TIP: here AIC and BIC scores are defined as the log-likelihood, minus a model complexity penalty term (typically related to the number of unknown model variables). This means that for all model quality metrics, the higher the score, the better the model. All these are given under the summary tab of VBA’s graphical output. Note that all goodness-of-fit metrics can be re-derived using the function VBA_fit.m (which simply requires both posterior and out structures).

Inversion diagnostics

Typically, four types of inversion diagnostics can be eyeballed in a systematic manner ( they are displayed under the ‘diagnostics’ tabof VBA’s graphical output):

  • model parameters’ posterior correlation matrix: out.diagnostics.C. This matrix is useful for checking potential non-identifiability issues, which would express themselves as strong posterior correlations between model parameters. Note: this posterior correlation matrix \(C\) concatenates all ‘static’ parameters, i.e.: \(C = \left[\begin{array}{ccc} C_{\phi} & \cdots & \cdots \\ \cdots & C_{\theta} & \cdots \\ \cdots & \cdots & C_{X_0} \end{array}\right]\) where \(C_{\phi}\), \(C_{\theta}\) and \(C_{X_0}\) are the marginal posterior correlation matrices for observation parameters, evolution parameters and initial conditions, respectively.

    For deterministic dynamical systems, the posterior correlation matrix \(C\) may contain non-zero entries outside the three main diagnoal blocks, because there is no VB mean-field separation between the three sets of parameters. In all other cases, \(C\) is a block diagonal correlation matrix, by construction!

  • residuals’ empirical auto-correlation: out.diagnostics.dy.R. This is useful for checking the absence of structure in model residuals, which would signal “underfitting”.

    If there is a temporal dimension to the data (i.e. if there is more than one time sample), then the residuals’ auto-correlation is derived along time (i.e. VBA derives the temporal auto-correlation of the residuals). Otherwise, the residuals’ auto-correlation is derived along data channels!

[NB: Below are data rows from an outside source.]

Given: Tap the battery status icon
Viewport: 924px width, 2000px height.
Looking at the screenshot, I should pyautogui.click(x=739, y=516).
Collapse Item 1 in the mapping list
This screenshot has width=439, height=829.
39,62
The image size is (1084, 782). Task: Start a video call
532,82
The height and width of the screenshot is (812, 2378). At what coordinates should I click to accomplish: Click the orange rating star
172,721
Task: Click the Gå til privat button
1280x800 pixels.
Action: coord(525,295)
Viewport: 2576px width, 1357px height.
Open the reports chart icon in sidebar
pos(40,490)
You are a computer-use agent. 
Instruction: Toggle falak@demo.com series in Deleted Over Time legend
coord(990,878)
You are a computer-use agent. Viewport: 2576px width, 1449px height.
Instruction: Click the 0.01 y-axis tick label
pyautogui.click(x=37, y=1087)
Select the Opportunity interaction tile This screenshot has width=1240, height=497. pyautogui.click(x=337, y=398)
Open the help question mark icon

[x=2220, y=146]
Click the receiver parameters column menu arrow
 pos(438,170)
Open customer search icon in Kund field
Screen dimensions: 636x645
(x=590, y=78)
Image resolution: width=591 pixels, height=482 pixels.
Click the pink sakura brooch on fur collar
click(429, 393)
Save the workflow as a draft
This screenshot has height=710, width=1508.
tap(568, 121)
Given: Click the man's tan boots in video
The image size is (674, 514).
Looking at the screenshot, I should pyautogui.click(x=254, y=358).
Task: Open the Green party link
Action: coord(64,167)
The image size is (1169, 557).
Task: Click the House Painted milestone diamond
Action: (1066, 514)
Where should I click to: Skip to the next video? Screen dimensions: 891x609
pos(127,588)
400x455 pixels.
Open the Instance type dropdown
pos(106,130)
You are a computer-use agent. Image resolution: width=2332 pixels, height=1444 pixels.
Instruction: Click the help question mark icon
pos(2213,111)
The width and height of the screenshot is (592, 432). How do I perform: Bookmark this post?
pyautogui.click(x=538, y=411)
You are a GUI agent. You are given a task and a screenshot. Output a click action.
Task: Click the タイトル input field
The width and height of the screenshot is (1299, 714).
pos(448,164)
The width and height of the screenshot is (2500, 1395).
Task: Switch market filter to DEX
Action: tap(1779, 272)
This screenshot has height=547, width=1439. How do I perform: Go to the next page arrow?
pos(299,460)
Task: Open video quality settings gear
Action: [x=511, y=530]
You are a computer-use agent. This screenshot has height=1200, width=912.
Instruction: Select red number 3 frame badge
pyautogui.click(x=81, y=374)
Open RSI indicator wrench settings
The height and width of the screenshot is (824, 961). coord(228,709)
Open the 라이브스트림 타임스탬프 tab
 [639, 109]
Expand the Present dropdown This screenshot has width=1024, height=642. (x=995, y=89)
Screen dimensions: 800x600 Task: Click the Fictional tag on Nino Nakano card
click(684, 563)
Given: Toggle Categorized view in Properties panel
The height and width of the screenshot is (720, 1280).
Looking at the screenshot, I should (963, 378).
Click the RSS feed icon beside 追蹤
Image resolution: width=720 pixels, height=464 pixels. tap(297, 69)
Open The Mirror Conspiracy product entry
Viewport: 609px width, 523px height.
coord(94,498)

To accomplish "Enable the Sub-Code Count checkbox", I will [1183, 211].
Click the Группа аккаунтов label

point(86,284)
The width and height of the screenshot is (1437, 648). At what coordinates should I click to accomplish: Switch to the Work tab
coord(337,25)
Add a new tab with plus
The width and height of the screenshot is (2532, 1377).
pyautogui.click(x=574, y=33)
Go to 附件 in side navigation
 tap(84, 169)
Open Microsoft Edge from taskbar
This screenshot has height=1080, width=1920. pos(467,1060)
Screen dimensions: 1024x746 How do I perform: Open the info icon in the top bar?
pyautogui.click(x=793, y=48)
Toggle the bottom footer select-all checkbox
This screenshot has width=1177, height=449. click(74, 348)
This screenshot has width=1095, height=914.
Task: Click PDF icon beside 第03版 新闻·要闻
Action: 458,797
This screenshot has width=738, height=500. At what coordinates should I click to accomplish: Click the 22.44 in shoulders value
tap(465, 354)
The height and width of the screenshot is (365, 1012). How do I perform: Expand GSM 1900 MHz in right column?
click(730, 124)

  • residuals’ empirical histogram: this can be used as a post-hoc sanity check for a key prior assumption, under which the likelihood function is derived, namely: residuals should be normally distributed. In particular, the empirical distribution should be unimodal. In other words, VBA’s inference may be quite robust to, e.g., fat tails and/or skewness

    Although, formally speaking, this does not apply to binary data, a well-behaved model inversion under a binomial likelihood would exhibit a unimodal distribution of empirical residuals.

  • micro-time resolution hidden states and predicted data: this can be used to eyeball the model predictions interpolated outside the sampling grid. Note: this only applies to models that rely on (almost) continuous dynamical systems, whereby the evolution function is applied more than one time in between two time samples.

    How to use this to diagnose the model inversion is not entirely trivial. But one may pay particular attention to stiff jumps in the micro-time resolution dynamics. This is because these may signal the need for increasing the micro-time resolution (because the discrete approximation to the underlying continuous system may be invalid)…

In addition, for dynamical systems, VBA provides:

  • Volterra kernels: out.diagnostics.kernels. This diagnostic analysis allows one to identify the system’s states’ and observables’ impulse response to experimentally controlled inputs (even when the system is strongly nonlinear). Volterra kernels can be eyeballed under the ‘kernels’ tab (see this page).